Written request
Copy the material below verbatim, everything from the line containing "The image size is (754, 575)." down to the line containing "Image resolution: width=1157", with both of those lines included.

Material for this task
>> Start
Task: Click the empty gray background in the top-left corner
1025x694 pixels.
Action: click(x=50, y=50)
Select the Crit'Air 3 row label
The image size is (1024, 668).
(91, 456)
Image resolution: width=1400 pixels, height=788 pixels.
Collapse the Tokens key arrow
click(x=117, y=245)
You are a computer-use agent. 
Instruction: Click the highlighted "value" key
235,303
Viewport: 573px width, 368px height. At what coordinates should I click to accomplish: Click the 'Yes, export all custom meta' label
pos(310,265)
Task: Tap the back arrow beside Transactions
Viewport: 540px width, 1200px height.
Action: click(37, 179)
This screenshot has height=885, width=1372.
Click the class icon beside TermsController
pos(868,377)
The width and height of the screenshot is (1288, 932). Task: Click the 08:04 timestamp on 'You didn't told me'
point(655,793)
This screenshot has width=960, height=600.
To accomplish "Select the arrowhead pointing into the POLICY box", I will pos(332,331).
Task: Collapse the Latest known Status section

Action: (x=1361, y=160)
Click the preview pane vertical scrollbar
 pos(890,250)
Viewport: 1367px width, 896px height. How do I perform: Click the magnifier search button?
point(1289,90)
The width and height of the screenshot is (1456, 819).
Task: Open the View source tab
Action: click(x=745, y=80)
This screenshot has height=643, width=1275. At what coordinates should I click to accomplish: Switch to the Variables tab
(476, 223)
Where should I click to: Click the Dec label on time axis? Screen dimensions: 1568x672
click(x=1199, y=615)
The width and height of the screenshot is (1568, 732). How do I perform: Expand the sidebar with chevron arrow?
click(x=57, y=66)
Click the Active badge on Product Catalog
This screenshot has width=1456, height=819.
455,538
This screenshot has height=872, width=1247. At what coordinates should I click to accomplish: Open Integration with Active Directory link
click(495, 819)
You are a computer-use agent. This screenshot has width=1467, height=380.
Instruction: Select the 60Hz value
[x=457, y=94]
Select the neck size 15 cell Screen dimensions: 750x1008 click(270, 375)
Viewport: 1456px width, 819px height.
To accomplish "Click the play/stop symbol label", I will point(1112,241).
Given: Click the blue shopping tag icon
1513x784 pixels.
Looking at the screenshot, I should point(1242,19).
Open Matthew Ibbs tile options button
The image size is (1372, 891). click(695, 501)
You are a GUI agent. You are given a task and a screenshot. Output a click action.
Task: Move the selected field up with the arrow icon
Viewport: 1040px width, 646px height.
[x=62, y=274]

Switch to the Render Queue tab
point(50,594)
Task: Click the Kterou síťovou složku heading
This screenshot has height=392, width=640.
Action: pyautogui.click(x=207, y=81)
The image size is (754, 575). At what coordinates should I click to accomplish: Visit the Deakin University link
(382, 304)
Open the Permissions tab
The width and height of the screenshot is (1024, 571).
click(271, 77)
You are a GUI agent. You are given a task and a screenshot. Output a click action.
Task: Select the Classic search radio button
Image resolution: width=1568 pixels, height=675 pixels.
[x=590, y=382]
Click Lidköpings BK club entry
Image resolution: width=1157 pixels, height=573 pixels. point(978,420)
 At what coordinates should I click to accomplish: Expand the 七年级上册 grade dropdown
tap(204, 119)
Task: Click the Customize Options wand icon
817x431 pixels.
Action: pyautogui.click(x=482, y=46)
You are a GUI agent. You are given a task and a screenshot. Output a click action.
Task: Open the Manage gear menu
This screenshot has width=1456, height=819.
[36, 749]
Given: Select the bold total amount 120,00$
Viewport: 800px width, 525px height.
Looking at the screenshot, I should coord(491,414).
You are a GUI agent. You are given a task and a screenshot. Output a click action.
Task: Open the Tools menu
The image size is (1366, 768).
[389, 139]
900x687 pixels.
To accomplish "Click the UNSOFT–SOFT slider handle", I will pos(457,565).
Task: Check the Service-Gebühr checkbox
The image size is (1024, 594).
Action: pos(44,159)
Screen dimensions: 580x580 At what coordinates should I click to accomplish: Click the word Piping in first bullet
>> End
Solution
The image size is (754, 575). At what coordinates should I click to accomplish: Visit the Deakin University link
(382, 304)
Open the Permissions tab
The width and height of the screenshot is (1024, 571).
click(271, 77)
You are a GUI agent. You are given a task and a screenshot. Output a click action.
Task: Select the Classic search radio button
Image resolution: width=1568 pixels, height=675 pixels.
[x=590, y=382]
Click Lidköpings BK club entry
Image resolution: width=1157 pixels, height=573 pixels. point(978,420)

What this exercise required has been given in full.